Personally identifiable information can be used to distinguish or trace an individual’s identity and includes:

  • name (full name, maiden name, mother’s maiden name or alias)
  • Social Security number
  • date and place of birth
  • mother’s maiden name 
  • biometric records
  • passport or driver’s license number
  • taxpayer identification number
  • patient identification number
  • financial account or credit card numbers

Personally identifiable information also includes any other information that is linked or linkable to an individual, such as medical, educational, financial and employment information. 

If the information cannot be linked to a living individual, is considered public or is given with the expectation that it will be made public and that it will be linked to the individual (e.g., biography or news story), then it is not considered private identifiable information. 

When allowing access to personally identifiable information, care should be taken that the data or combination of data elements when linked (i.e., taken in combination) do not allow the individual to be distinguished or traced.

Under the HIPAA Privacy Rule, "protected health information" is considered to be individually identifiable information relating to the past, present or future health status of an individual that is created, collected, transmitted or maintained by a HIPAA-covered entity in relation to the provision of health care, payment for health care services, or use in health care operations. Information is only considered protected health information when an individual could be identified from the information. 

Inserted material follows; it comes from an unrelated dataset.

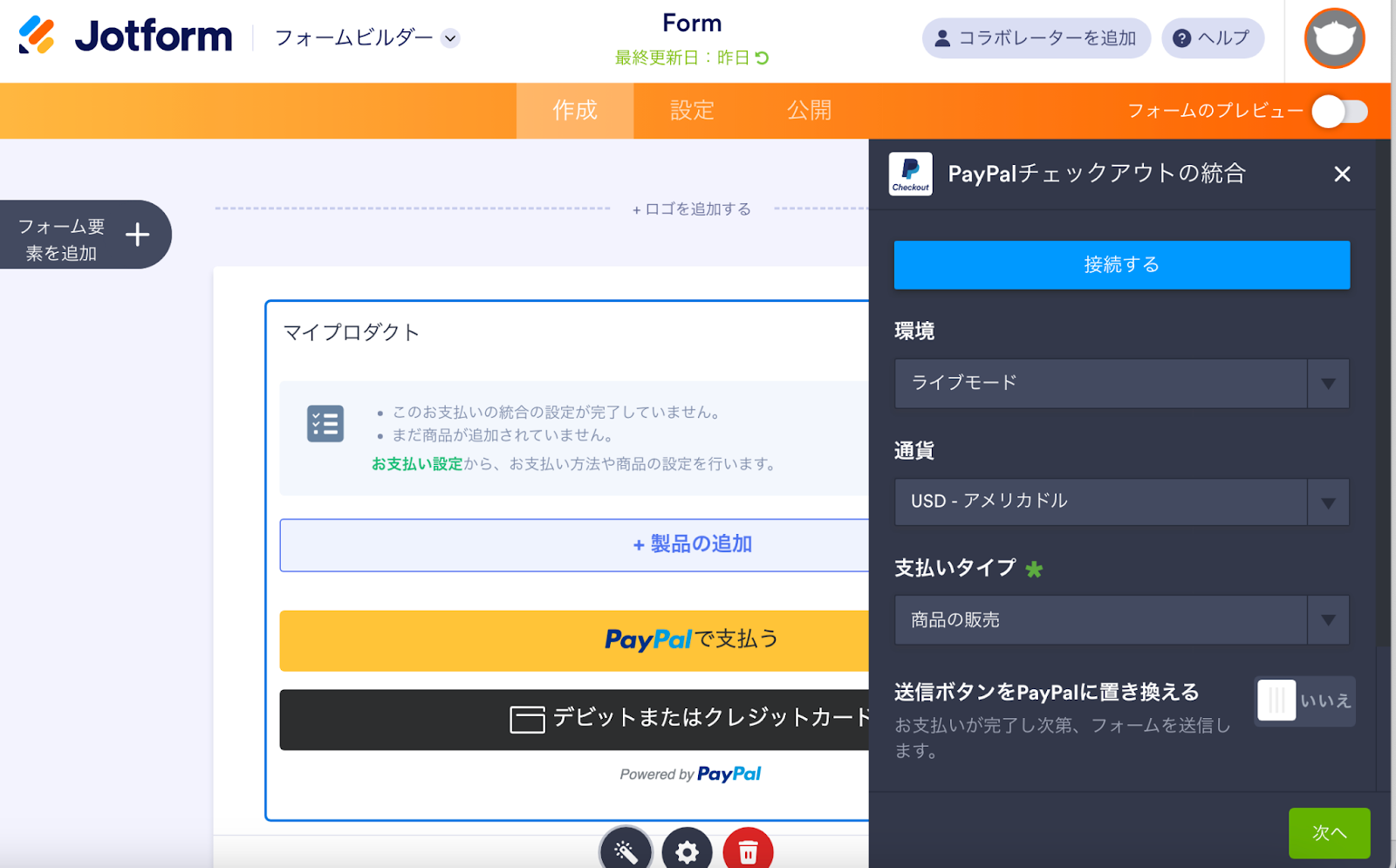Open the フォームビルダー chevron menu
Screen dimensions: 1396x868
click(450, 38)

Personal health information includes one or more of the identifiers listed under Personally Identifiable Information. If these identifiers are removed, the information is considered de-identified protected health information, which is not subject to the restrictions of the HIPAA Privacy Rule.

Sensitive information has the potential to damage an individual’s reputation, employability, financial standing or educational advancement; place them at risk for criminal or civil liability; etc.